▶ _Excerpt_:

● ● ● ● ●

Fig. 6. cxcl18b is activated by MyD88 signaling and controls neutrophil recruitment.

a, Experimental plan for bulk RNA-seq analysis on myd88^+/+ and myd88^−/− UT ventricles and injured tissues at 1 and 24 hpci. b, Heatmap showing differential expression of downregulated immune-related genes in myd88^−/− UT ventricles and injured tissues at 1 and 24 hpci. c, RT–qPCR analysis of cxcl18b mRNA levels in cryoinjured myd88^+/+ and myd88^−/− ventricles at 1 and 96 hpci. Data are shown as the mean ± s.d.; n = 7 myd88^+/+ and n = 6 myd88^−/− for 1 hpci; n = 4 myd88^+/+ and n = 3 myd88^−/− for 96 hpci. Statistical tests: Student’s t-test. Ct values are listed in Supplementary Table 3. d, Experimental plan for Cre mRNA-injected (cxcl18b overexpression (OE)) or uninjected (control) myd88^+/− and Cre mRNA-injected (cxcl18b OE) or uninjected (control) myd88^−/− Tg(hsp70l:LBL-cxcl18b-t2a-mCherry); TgBAC(mpx:GFP) siblings at 24 hpci. e, Representative images of immunostaining for GFP (neutrophils, white) with DAPI (DNA marker, blue) counterstaining on sections of cryoinjured myd88^+/− control, myd88^+/− cxcl18b OE, myd88^−/− control and myd88^−/− cxcl18b OE TgBAC(mpx:GFP) ventricles at 24 hpci. f, mpx:GFP⁺ cell numbers in injured tissues and border zone areas (100 μm) at 24 hpci. The dots in the graph represent individual ventricles; data are shown as the mean ± s.d.; n = 6 myd88^+/− control, n = 5 myd88^+/− cxcl18b OE, n = 6 myd88^−/− control and n = 5 myd88^−/− cxcl18b OE. Statistical tests: Student’s t-test. g, Representative images of immunostaining for Mpx (neutrophils, white) with DAPI (DNA marker, blue) counterstaining on sections of cryoinjured cxcl18b^+/+ and cxcl18b^−/− ventricles at 24 and 96 hpci. h, Mpx⁺ cell numbers in cxcl18b^+/+ and cxcl18b^−/− injured tissues and border zone areas (100 μm) at 24 and 96 hpci. The dots in the graphs represent individual ventricles; data are shown as the mean ± s.d.; n = 7 cxcl18b^+/+ and n = 7 cxcl18b^−/− for 24 hpci; n = 5 cxcl18b^+/+ and n = 4 cxcl18b^−/− for 96 hpci. Statistical tests: Student’s t-test. The yellow dashed lines delineate the injured area; the yellow arrowheads point to mpx:GFP⁺ (e) and Mpx⁺ (g) cells. Scale bars, 100 μm. Source data

Fig. 7. Proposed model for the role of MyD88 in fibrosis and neutrophil recruitment following cardiac cryoinjury in zebrafish.

● ● ● ● ●

(Source data)
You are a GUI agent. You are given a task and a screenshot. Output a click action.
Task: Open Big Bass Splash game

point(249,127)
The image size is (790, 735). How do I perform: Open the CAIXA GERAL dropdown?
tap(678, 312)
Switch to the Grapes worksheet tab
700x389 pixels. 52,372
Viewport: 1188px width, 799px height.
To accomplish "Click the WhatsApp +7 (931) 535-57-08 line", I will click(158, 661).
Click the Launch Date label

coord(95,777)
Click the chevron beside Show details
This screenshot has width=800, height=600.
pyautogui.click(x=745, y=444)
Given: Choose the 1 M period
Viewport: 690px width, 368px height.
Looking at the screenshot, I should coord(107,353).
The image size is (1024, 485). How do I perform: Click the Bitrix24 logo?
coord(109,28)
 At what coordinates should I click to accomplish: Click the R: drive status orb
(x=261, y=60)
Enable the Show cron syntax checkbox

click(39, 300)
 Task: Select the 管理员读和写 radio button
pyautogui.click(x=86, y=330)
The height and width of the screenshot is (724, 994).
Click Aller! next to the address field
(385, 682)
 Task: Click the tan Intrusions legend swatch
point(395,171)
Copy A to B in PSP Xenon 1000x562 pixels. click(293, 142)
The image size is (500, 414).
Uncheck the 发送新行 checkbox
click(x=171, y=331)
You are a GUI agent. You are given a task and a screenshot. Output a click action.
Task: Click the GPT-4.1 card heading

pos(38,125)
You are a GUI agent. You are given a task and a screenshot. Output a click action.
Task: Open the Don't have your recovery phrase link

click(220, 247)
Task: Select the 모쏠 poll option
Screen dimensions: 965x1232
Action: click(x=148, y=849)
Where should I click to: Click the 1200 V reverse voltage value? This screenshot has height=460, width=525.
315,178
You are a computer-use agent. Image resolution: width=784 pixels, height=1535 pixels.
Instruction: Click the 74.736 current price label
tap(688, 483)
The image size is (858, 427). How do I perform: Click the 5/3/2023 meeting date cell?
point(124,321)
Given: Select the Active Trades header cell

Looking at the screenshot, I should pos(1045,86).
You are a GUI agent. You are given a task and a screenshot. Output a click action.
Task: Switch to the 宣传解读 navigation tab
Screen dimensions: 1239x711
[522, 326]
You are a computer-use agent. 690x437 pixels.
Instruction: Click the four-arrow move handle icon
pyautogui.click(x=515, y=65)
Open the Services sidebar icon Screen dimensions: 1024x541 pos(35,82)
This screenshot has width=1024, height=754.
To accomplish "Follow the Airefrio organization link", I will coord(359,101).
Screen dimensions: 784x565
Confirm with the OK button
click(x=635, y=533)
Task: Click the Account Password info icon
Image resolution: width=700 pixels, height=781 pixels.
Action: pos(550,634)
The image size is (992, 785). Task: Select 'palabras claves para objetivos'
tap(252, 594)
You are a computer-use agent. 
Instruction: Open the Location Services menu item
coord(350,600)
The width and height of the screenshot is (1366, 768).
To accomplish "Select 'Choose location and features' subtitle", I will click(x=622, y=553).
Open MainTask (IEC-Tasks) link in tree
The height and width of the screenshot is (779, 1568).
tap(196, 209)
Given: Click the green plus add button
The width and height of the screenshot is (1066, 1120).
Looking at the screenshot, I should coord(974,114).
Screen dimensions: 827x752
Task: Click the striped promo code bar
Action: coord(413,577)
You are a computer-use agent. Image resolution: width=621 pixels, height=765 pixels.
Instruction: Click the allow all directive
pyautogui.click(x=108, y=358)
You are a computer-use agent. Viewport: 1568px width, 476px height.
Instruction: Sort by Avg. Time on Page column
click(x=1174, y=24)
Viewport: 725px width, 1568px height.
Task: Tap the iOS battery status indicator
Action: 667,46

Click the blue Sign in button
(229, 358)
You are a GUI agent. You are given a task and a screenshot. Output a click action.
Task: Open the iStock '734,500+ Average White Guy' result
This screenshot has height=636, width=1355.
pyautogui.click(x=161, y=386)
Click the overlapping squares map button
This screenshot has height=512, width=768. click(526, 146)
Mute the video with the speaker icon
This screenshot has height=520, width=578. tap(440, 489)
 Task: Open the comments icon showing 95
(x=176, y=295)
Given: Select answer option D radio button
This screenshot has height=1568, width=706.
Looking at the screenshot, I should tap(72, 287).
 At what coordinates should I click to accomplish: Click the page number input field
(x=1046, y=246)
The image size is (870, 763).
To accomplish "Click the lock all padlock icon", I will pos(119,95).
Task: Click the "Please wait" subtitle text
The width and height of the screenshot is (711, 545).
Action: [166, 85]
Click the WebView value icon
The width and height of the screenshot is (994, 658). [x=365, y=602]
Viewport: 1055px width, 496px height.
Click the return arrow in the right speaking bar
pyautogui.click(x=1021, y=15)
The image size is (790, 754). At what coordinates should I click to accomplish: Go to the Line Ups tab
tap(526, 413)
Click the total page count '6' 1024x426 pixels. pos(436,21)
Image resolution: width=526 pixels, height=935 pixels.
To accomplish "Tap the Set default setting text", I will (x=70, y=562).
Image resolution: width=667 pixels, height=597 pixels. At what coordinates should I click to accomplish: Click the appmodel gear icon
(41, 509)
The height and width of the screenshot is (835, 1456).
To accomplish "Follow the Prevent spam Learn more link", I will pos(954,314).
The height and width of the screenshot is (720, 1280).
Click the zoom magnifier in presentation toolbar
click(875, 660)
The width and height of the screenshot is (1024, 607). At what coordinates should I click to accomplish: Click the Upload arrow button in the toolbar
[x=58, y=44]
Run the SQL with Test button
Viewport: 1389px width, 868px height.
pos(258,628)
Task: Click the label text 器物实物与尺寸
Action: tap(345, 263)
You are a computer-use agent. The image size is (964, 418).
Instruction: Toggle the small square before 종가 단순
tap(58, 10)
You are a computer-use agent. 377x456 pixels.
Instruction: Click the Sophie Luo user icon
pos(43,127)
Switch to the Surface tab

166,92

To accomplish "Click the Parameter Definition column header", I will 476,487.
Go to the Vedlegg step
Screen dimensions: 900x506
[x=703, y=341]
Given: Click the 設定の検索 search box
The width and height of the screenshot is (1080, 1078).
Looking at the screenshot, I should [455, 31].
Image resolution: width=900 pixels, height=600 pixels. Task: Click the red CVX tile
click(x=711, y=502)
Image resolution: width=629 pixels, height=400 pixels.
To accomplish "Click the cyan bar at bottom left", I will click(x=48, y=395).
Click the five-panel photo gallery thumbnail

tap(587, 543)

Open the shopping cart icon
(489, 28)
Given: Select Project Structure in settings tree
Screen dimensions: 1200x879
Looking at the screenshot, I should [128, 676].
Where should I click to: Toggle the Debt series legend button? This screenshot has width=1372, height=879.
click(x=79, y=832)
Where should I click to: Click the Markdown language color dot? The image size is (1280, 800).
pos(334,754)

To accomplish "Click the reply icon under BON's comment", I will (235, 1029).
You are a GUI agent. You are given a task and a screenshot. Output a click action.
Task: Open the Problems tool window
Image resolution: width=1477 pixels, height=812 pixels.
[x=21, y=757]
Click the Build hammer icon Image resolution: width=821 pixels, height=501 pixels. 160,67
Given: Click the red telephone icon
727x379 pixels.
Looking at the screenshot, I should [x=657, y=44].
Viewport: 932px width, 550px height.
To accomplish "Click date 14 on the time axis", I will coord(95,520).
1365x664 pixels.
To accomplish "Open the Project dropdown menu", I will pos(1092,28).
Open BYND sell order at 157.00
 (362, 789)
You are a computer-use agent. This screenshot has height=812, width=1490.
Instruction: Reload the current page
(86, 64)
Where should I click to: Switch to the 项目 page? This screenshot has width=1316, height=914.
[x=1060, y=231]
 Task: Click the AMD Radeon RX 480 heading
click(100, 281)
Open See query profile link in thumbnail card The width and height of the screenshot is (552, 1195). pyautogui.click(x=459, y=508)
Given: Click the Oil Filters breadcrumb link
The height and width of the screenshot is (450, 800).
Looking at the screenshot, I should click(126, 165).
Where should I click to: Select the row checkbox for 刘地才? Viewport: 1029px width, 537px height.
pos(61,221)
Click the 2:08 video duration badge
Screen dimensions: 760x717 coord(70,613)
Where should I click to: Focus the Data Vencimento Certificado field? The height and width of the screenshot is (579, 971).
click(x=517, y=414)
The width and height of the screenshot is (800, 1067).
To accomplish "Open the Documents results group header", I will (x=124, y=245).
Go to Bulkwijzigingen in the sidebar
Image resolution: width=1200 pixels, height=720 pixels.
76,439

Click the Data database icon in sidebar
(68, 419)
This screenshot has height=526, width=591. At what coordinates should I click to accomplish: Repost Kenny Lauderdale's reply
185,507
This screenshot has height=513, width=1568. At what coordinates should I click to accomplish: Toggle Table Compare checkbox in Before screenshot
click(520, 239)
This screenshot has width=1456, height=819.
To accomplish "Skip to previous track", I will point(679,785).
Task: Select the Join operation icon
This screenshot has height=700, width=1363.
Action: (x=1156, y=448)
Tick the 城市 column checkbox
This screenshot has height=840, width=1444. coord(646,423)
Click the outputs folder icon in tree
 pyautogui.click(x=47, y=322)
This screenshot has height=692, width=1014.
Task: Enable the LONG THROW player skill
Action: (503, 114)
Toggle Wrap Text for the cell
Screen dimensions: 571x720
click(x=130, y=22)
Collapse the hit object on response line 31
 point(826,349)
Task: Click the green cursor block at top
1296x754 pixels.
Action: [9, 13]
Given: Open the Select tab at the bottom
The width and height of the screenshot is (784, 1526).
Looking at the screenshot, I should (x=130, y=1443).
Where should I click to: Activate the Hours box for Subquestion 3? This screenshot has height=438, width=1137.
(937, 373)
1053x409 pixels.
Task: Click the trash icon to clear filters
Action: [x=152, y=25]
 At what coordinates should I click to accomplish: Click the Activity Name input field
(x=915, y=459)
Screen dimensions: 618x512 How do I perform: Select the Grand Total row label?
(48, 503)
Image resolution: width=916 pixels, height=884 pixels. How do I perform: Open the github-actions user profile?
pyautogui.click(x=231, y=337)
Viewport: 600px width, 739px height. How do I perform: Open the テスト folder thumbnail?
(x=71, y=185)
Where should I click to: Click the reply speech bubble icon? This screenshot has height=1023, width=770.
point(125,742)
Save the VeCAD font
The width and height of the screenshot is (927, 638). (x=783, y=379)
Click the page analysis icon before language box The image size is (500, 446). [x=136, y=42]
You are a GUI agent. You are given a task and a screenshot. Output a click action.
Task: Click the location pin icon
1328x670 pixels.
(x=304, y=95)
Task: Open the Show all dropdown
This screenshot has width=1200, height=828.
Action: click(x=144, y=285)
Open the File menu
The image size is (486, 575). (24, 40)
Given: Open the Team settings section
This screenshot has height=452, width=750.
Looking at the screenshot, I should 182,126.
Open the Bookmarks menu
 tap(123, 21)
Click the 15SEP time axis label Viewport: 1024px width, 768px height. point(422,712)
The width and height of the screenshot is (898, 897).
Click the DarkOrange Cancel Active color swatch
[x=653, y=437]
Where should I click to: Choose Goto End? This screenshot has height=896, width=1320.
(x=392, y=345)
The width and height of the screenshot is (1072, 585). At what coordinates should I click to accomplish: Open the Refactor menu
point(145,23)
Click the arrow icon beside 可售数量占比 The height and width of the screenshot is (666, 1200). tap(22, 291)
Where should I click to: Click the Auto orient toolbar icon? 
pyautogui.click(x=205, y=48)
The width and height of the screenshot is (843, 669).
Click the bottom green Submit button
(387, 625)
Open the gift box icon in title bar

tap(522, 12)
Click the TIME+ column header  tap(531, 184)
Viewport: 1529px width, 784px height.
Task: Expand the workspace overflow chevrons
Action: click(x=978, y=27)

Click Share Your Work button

● ● ● ● ●

▶ _Exercise requirements_:
A. Do these statements agree with the figure legend on MyD88 and zebrafish cardiac cryoinjury? Answer yes or no for each, and quote the legend's deciding words.
(i) In panel c, cxcl18b mRNA levels were measured at 1 and 96 hpci.
(ii) The scale bars are 50 μm.
(iii) In panel e, neutrophils appear in blue.
B. Answer these questions from the figure legend on MyD88 and zebrafish cardiac cryoinjury:
(i) In panel c, how many myd88^−/− samples were used at 96 hpci?
(ii) What do the yellow dashed lines delineate?
(iii) What does Fig. 7 present?
C. Can you continue the figure legends on MyD88 and zebrafish cardiac cryoinjury from the point where they stop?

▶ _Task-by-task outputs_:
A.
(i) Yes: "RT–qPCR analysis of cxcl18b mRNA levels in cryoinjured myd88^+/+ and myd88^−/− ventricles at 1 and 96 hpci."
(ii) No: "Scale bars, 100 μm."
(iii) No: "GFP (neutrophils, white) with DAPI (DNA marker, blue)"

B.
(i) n = 3
(ii) The injured area.
(iii) A proposed model for the role of MyD88 in fibrosis and neutrophil recruitment following cardiac cryoinjury in zebrafish.

C.
a, TLRs (and IL-1Rs) recruit the adaptor molecule MyD88 upon ligand interaction. MyD88 in turn initiates signal transduction, which leads to the activation of several processes. In endocardial cells, PI3K/AKT pathway activation and fibrosis are controlled by the MyD88 signaling pathway. Neutrophil count is also partially affected by the levels of the endocardial chemokine Cxcl18b. Immune cells also activate a MyD88-mediated response leading to several processes, including the recruitment of more immune cells and the manifestation of an inflammatory response. b, In myd88^−/− injured tissues, the MyD88 signaling pathway is not activated and thus, endocardial cells exhibit decreased activation of the PI3K/AKT pathway. myd88^−/− injured tissues also exhibit decreased levels of the endocardial chemokine gene cxcl18b and an increase in features related to fibrosis. In addition, the neutrophil count appears significantly reduced. As the fibrotic and the immune responses are affected, other processes essential for successful regeneration are also impaired, including revascularization and CM proliferation. Source data

Extended Data Fig. 1. Neutrophils and macrophages are affected in cryoinjured myd88^−/− ventricles.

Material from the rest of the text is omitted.